This article originally appeared in Museum magazine’s May/June 2023 issue, a benefit of AAM membership.
Museums need to take a hybrid approach to the visitor journey.
Tell me if you’ve heard this one before: a first-time visitor, a return attendee, and a member walk into your museum. Which one holds the most value to your organization?
As you might have guessed, it’s a trick question. While membership professionals know that members hold significantly more immediate and lifetime value than visitors (4.5 times more value, according to market research from Colleen Dilenschneider), less attention is paid to the potential value of a visitor. This is somewhat understandable, as it’s well-established that it generally takes more time and effort to convert a visitor into a new member than to get an existing member to renew.
Does that mean you’re leaving significant potential value on the table? What does it take to unlock the potential value of a visitor?
We live in a different world than we did before the pandemic, visible both in shifting audience priorities and habits and in the digital transformation of museum approaches to audience engagement, visitor services, programming, operations, and more. During the initial lockdowns, museums were forced to act swiftly to capture audiences in our abruptly virtual world.
-*-
### ACTIONS TO TAKE
A - In the museum membership article, how many times more value do members hold than visitors, according to the market research it cites?
B - Could you retype the museum membership article, starting at "As you might" and ending at "member to renew."?
The lines after this point are separate material, unrelated to the article.
-*-
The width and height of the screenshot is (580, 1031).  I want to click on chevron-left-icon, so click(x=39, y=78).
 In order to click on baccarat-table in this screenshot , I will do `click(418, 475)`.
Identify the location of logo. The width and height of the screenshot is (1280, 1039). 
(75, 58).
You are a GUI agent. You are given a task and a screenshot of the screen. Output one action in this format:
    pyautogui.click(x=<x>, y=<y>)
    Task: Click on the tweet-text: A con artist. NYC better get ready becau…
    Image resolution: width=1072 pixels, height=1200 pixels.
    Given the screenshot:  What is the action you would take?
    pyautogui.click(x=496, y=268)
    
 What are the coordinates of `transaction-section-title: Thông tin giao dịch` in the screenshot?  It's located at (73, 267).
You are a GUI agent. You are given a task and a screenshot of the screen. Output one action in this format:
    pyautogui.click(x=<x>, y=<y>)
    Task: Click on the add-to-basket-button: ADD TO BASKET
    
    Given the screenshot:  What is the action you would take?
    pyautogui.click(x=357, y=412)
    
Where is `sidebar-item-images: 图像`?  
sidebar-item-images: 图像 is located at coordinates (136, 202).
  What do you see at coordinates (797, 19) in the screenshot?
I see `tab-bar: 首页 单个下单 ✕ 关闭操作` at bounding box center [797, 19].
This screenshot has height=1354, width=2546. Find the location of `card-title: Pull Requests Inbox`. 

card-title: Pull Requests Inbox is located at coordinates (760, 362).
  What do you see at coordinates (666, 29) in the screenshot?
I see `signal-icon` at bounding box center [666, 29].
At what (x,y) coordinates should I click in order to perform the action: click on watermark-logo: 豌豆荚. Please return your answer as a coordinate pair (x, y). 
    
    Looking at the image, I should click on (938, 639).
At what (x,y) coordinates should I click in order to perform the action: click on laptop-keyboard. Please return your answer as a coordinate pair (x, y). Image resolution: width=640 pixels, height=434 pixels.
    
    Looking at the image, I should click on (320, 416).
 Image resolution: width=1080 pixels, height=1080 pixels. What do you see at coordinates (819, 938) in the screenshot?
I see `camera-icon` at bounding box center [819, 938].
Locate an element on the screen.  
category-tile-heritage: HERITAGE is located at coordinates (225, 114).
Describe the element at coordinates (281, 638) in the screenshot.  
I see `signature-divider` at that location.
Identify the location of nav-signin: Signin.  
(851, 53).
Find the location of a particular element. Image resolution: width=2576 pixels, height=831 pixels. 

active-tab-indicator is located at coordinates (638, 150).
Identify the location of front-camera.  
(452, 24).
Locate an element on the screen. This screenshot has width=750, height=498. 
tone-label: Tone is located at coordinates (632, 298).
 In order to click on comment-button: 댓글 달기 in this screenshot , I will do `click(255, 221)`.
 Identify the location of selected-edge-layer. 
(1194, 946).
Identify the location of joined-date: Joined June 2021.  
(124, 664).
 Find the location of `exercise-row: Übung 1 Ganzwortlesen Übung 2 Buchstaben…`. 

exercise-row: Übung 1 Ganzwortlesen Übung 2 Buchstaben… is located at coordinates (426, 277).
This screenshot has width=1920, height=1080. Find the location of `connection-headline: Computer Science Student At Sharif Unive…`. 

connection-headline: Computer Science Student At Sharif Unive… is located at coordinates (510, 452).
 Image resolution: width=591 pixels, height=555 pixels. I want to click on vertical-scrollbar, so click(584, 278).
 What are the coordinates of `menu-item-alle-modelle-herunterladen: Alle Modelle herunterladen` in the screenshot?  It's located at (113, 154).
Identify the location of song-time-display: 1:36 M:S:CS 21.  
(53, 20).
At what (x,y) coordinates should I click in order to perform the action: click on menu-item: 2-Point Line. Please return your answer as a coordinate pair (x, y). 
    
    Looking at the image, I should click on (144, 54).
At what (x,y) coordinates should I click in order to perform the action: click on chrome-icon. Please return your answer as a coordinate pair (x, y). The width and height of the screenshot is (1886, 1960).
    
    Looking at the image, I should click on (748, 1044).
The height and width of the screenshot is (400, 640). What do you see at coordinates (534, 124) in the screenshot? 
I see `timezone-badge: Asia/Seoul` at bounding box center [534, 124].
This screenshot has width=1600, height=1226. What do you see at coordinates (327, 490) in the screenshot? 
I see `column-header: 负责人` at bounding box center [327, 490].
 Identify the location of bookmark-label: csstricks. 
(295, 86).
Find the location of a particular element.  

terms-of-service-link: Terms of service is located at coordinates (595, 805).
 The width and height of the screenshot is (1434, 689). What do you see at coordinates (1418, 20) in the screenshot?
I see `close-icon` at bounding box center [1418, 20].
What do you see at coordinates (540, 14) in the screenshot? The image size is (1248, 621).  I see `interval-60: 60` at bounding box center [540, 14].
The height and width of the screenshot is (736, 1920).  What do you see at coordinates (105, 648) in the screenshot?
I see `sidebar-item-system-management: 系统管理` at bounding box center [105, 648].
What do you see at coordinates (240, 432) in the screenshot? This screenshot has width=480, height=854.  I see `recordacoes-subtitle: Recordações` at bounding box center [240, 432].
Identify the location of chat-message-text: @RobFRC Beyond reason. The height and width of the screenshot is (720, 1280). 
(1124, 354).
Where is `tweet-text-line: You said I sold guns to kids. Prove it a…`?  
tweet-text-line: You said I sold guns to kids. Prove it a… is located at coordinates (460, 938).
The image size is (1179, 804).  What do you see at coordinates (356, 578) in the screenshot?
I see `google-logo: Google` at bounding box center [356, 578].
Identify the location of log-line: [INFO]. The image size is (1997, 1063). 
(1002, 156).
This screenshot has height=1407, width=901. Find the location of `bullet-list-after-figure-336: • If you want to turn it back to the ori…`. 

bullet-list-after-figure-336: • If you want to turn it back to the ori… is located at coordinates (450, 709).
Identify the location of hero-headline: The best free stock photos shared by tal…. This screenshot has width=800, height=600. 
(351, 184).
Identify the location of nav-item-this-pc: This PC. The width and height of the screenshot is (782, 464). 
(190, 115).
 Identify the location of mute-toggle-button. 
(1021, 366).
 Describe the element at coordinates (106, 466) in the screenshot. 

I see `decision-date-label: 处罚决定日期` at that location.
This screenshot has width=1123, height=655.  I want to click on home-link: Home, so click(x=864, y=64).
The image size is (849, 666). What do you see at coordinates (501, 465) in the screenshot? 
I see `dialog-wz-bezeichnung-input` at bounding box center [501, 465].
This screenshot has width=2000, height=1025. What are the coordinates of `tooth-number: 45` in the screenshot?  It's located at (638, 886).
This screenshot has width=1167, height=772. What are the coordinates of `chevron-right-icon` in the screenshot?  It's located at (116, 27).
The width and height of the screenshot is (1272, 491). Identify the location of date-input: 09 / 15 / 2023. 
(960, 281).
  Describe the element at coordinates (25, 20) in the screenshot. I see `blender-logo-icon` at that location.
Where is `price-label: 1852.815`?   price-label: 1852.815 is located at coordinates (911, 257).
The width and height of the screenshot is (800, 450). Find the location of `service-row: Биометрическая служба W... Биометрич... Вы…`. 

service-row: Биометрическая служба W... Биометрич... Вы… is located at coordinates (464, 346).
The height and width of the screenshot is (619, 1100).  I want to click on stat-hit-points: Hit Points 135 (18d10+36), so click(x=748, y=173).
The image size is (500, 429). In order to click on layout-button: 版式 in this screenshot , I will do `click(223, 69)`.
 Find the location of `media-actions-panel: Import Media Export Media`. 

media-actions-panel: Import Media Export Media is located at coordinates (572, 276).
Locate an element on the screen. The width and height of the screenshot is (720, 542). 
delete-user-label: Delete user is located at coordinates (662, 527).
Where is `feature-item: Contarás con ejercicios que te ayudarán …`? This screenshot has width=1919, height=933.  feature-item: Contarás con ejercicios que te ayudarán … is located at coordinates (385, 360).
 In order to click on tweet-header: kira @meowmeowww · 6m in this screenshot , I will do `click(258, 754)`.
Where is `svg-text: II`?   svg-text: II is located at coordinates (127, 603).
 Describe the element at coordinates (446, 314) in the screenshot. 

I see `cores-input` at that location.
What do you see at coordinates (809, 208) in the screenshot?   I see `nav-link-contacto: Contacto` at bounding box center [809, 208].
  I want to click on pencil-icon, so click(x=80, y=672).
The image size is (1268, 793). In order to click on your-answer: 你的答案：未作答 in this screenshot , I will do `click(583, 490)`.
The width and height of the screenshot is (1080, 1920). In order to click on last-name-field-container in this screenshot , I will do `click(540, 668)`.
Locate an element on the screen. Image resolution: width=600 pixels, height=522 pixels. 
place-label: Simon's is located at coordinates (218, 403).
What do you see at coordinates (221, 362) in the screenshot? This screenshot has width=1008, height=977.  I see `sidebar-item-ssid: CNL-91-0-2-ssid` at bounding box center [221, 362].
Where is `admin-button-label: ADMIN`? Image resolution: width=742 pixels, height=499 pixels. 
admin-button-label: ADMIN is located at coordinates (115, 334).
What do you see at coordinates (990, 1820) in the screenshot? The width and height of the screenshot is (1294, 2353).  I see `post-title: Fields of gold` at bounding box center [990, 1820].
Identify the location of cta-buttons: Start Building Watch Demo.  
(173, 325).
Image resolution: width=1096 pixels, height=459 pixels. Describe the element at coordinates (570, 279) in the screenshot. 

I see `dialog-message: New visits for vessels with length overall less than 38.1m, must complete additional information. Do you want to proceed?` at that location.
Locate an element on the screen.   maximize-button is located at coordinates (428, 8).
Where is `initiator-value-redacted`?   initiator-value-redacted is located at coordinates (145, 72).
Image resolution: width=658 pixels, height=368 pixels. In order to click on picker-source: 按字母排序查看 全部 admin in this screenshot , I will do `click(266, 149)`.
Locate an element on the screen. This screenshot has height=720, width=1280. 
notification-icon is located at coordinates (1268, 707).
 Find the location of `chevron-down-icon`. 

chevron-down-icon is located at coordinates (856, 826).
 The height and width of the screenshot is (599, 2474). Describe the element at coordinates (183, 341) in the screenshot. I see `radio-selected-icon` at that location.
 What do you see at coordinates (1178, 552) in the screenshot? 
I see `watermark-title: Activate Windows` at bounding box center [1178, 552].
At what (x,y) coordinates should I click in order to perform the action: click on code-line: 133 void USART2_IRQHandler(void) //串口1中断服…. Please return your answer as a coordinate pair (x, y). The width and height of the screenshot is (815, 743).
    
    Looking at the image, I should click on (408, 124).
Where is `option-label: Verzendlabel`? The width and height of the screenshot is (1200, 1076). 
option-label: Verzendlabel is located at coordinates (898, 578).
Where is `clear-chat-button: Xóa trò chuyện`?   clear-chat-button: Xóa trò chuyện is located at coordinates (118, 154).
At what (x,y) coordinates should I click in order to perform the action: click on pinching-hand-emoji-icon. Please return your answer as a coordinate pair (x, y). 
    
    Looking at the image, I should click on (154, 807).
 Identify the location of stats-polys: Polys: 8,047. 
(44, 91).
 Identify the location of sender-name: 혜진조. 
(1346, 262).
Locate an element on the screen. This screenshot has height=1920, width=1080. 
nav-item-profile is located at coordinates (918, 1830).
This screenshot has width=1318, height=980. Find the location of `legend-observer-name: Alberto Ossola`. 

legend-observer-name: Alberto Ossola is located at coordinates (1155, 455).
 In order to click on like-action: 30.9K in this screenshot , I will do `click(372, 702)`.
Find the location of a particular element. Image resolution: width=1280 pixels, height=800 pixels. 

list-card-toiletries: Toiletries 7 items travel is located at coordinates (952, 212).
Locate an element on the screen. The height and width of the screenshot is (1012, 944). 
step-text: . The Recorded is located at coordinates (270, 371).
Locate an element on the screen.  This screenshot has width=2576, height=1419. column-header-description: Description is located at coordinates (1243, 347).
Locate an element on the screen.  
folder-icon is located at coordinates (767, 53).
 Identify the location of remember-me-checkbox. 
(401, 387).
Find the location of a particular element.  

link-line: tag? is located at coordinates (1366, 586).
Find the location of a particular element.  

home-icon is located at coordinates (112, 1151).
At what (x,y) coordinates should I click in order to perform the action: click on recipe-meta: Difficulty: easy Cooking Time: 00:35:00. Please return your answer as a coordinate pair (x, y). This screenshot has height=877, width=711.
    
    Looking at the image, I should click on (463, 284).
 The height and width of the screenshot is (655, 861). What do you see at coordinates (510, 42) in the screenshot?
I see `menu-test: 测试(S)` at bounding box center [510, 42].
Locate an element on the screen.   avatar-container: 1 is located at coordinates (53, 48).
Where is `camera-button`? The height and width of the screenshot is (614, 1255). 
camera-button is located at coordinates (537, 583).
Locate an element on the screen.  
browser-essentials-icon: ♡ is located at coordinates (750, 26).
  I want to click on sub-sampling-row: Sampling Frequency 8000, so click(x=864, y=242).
-*-
### EXERCISE ANSWERS
A - 4.5 times more value.

B -
As you might have guessed, it’s a trick question. While membership professionals know that members hold significantly more immediate and lifetime value than visitors (4.5 times more value, according to market research from Colleen Dilenschneider), less attention is paid to the potential value of a visitor. This is somewhat understandable, as it’s well-established that it generally takes more time and effort to convert a visitor into a new member than to get an existing member to renew.